Final Four regains some luster with NBA-quality stars
| SAN FRANCISCO
For a few brief hours on Saturday afternoon, college basketball's Final Four will turn television sets into time machines.
The teams will not be wearing throwback jerseys. Nor will they pull on shorts only slightly larger than Speedos. Instead, in the pale light of the Louisiana Superdome, they will give America a glimpse of what college basketball might have been had its "lost generation" not abandoned the pomp and circumstance of college for the dollars and cents of the NBA.
Gone are the days when the greats made their names in the Final Four. For almost a decade, most of the top young basketball players have either skipped college or left early, culling the best talent from college basketball's showcase event.
Time will determine whether Carmelo Anthony, Dwyane Wade, and T.J. Ford become legends. But, today, they are three of the best young players in America - and, for once, they're all at the Final Four.
Don't expect this to become a common occurrence: The economic enticements that have pillaged the college ranks are still at work. Yet a mixture of rare talent and good fortune has - for at least one year - assembled arguably the top three college players for the sport's final weekend.
"It's unusual to have this kind of ability in the Final Four," says Mike DeCourcy, who writes about college basketball for The Sporting News. "It's been a while since we've had that."
Think back to the 1979 final, when Larry Bird's Indiana State and Earvin "Magic" Johnson's Michigan State played the most-watched college basketball game in history. Or even the early 1990s, when Chris Webber took Michigan's "Fab Four" to two consecutive Final Fours.
According to DeCourcy and others analysts, the Final Four hasn't seen such talent since then - until this year. Even by the standards of those good old days, they say, this trio could be exceptional.
Sophomore Ford is part hardwood architect, part down-home Texas dervish.He is a blur of energy that whirls through the paint in dizzying pirouettes. His passes are a geometric marvel - plumb-line straight through groping arms.
Wade is the emerging revelation, a junior whose skills had lacked a sufficient stage at Marquette, this season's Cinderella. Now on the biggest stage of all, he leads the tournament in scoring, and against Kentucky, the No. 1 team, he put up double figures in points, rebounds, and assists - only the third triple-double in tournament history.
Anthony, meanwhile, is the most coveted of all. As a high school senior last season, he reportedly humbled LeBron James. He likely could have been taken in the first round of the NBA draft. And now, if he leaves after his freshman season at Syracuse, most believe he would go in the top five.
Indeed, Anthony's single season at Syracuse carries a symbolic value well beyond his stats. More than any other player in college basketball today, he is perhaps the closest the game has come to seeing what it would have been like if James, Kobe Bryant, or Kevin Garnett had come to college - even for one year.

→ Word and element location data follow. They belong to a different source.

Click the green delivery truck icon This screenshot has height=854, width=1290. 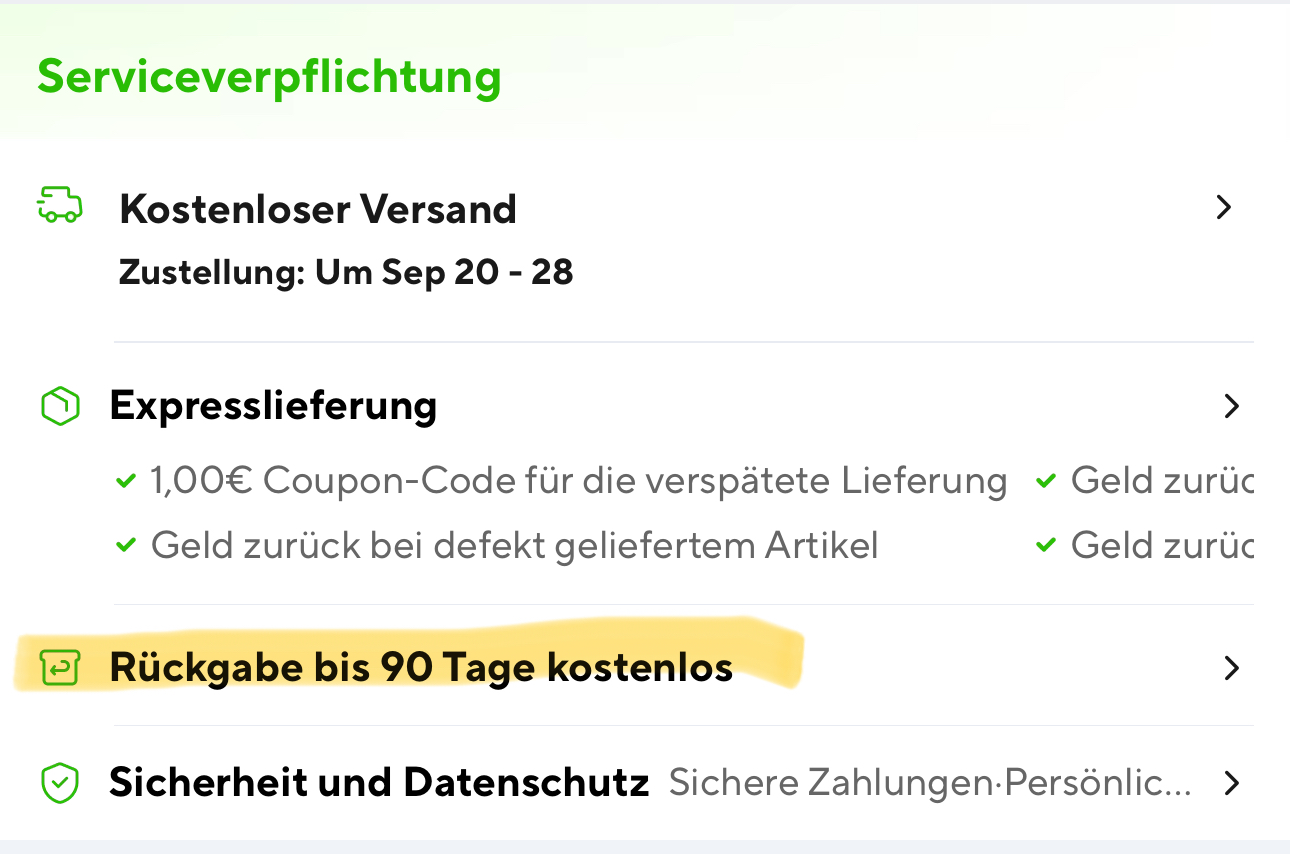click(59, 206)
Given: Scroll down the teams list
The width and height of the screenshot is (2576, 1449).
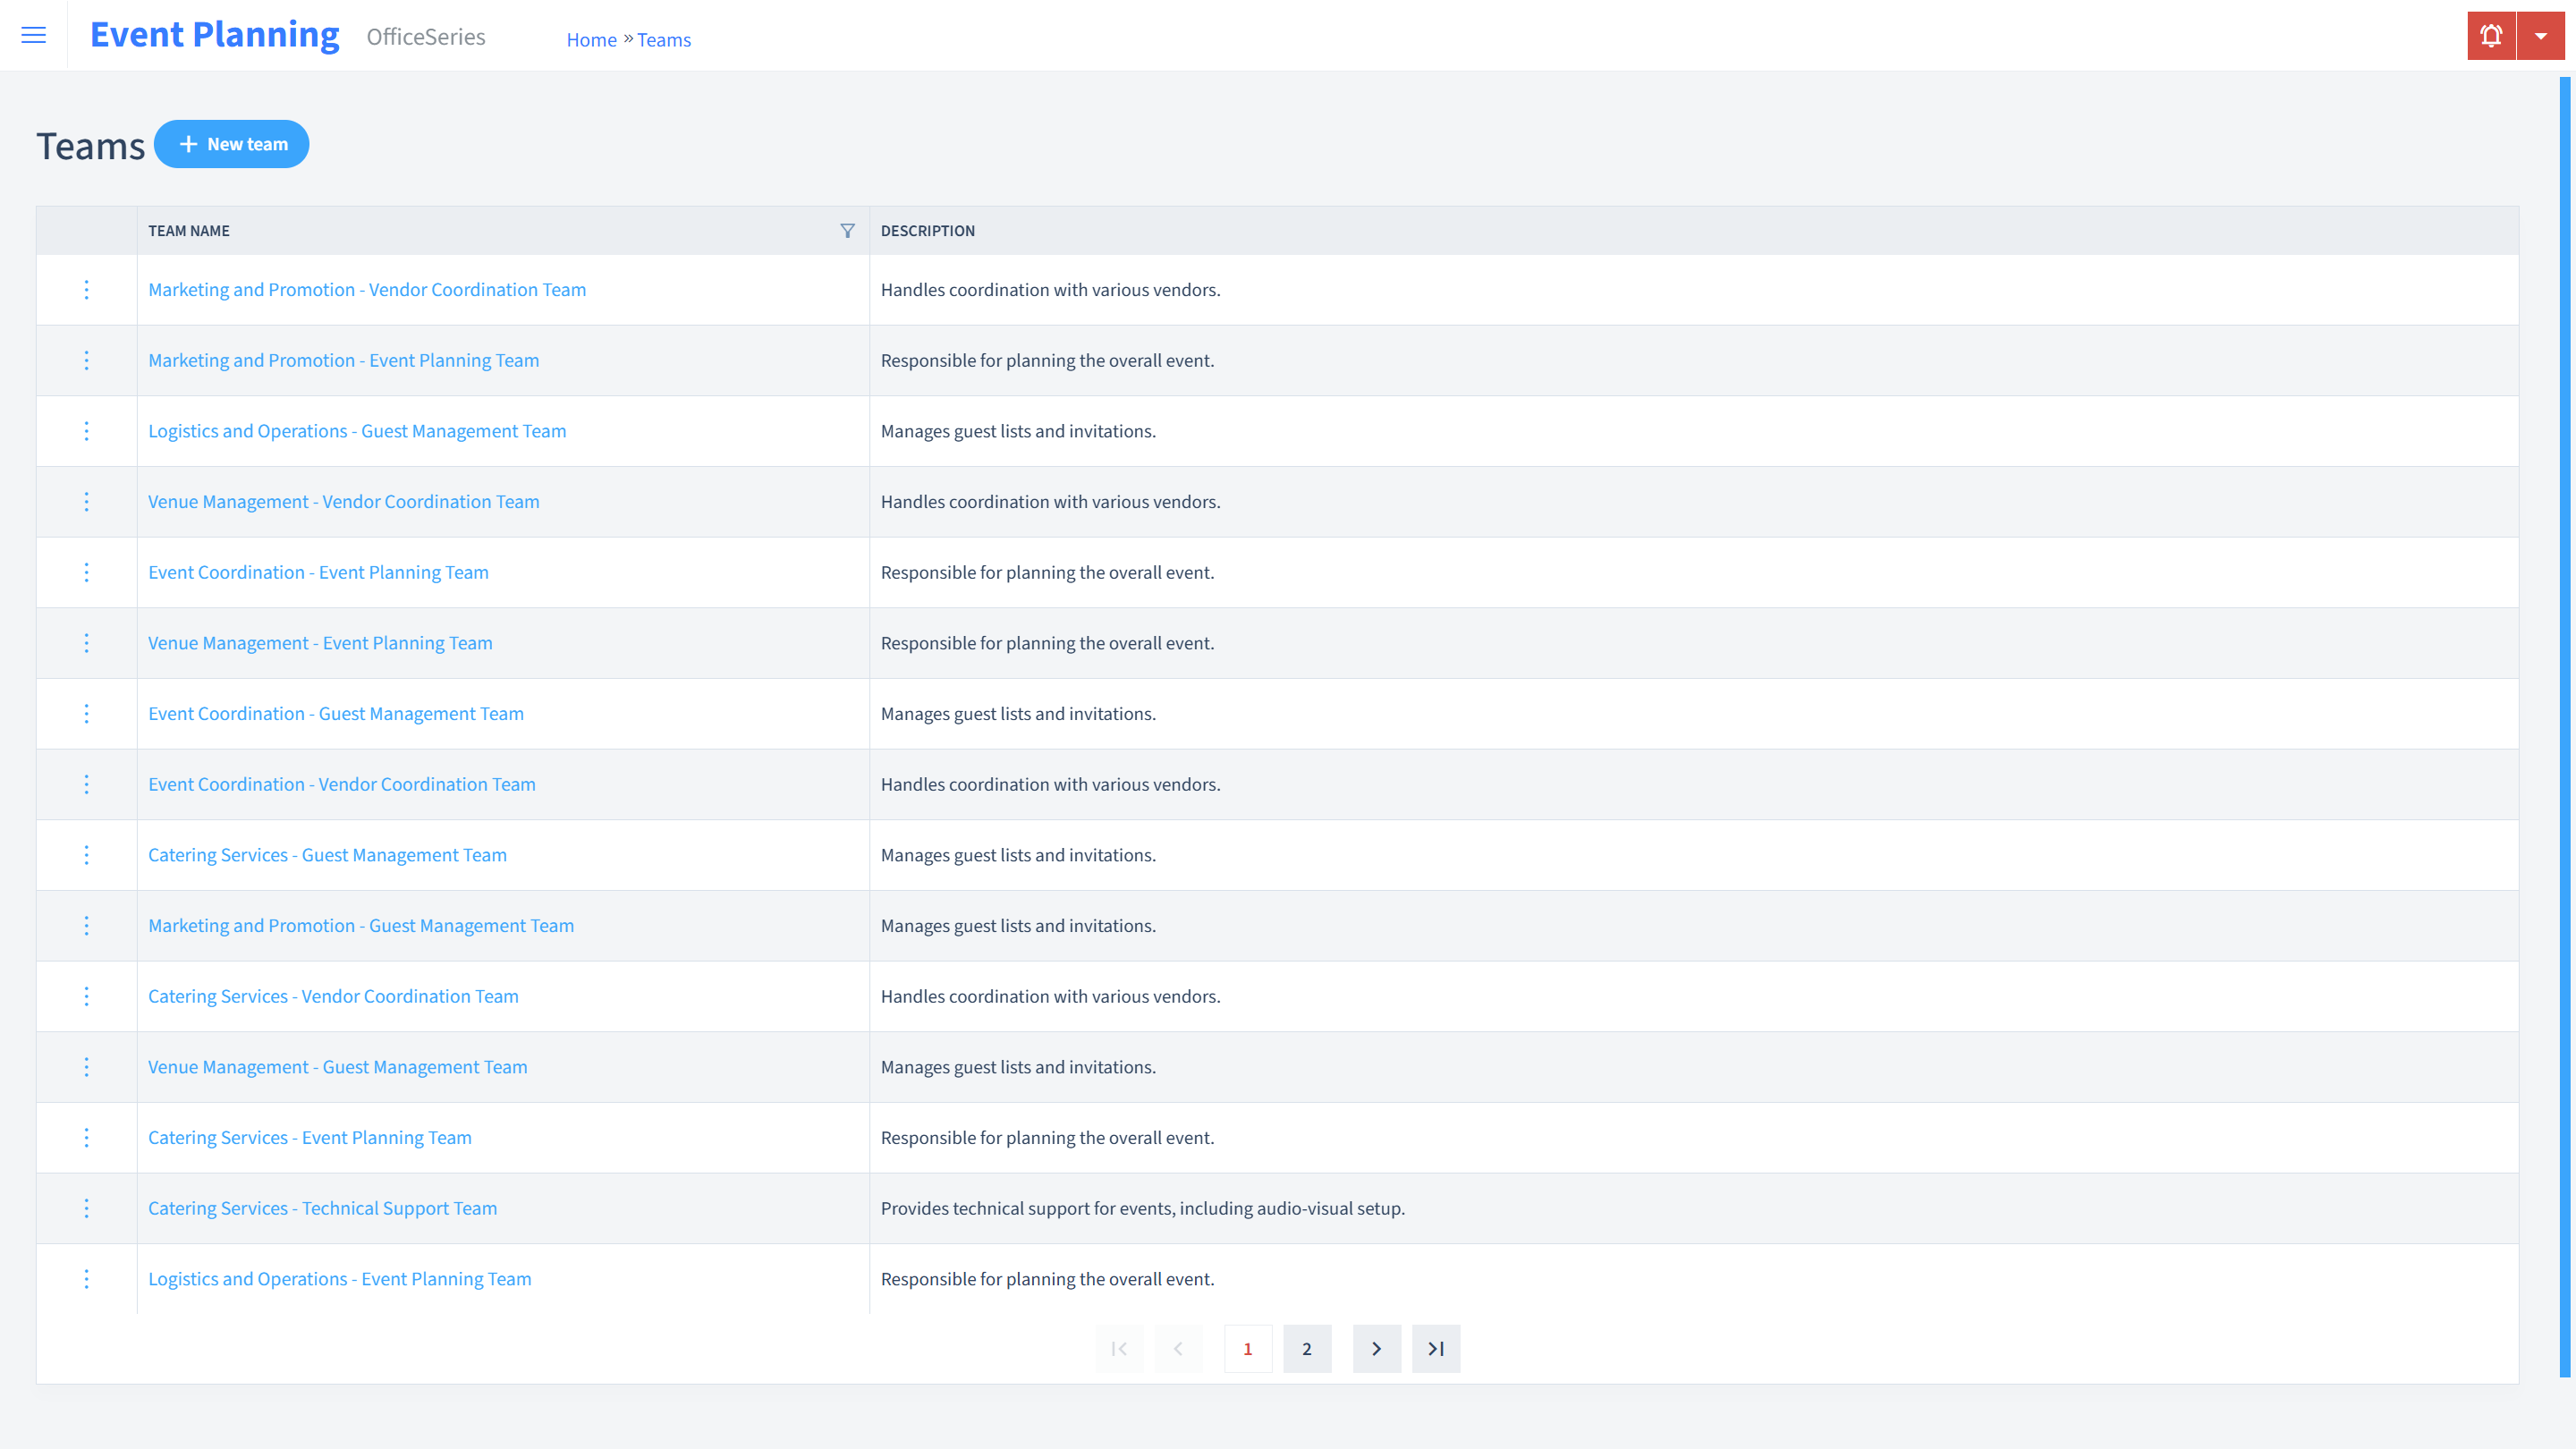Looking at the screenshot, I should (1377, 1348).
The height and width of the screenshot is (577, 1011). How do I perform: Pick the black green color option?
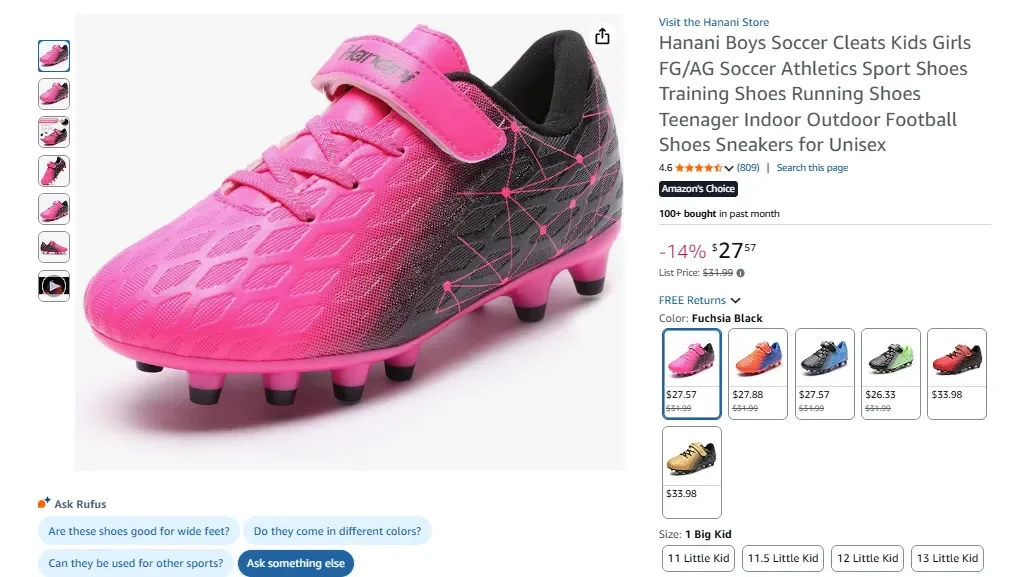tap(890, 373)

It speaks to how much the game has changed - how the top young players in the NBA today never cut down the nets at the Final Four. Particularly since 1995, when the NBA guaranteed that every first-round pick would get at least $1.5 million a year, record numbers of high schoolers and underclassmen have chosen tax brackets over tournament brackets.
The obvious result is that quality has slowly ebbed. This year's favorite, Kansas, is considered the most experienced team in the Final Four - with two seniors. It has followed the formula for success laid out by the past three national champions: Don't go for the best talent; go for the best talent that will stay the longest.
"The best players are not correlated with the best teams anymore," says Stewart Mandel of SI.com, Sports Illustrated's website. "Senior leadership has become more important than pure talent."
Yet such practicality has deprived the Final Four of some of its inspiration, and there is the hope that, this year, Anthony, Ford, and Wade can turn back the clock.
"It's mind-boggling some of the things [Wade] can do," says DeCourcy. All these players, he adds, "bring the potential for more spectacular plays."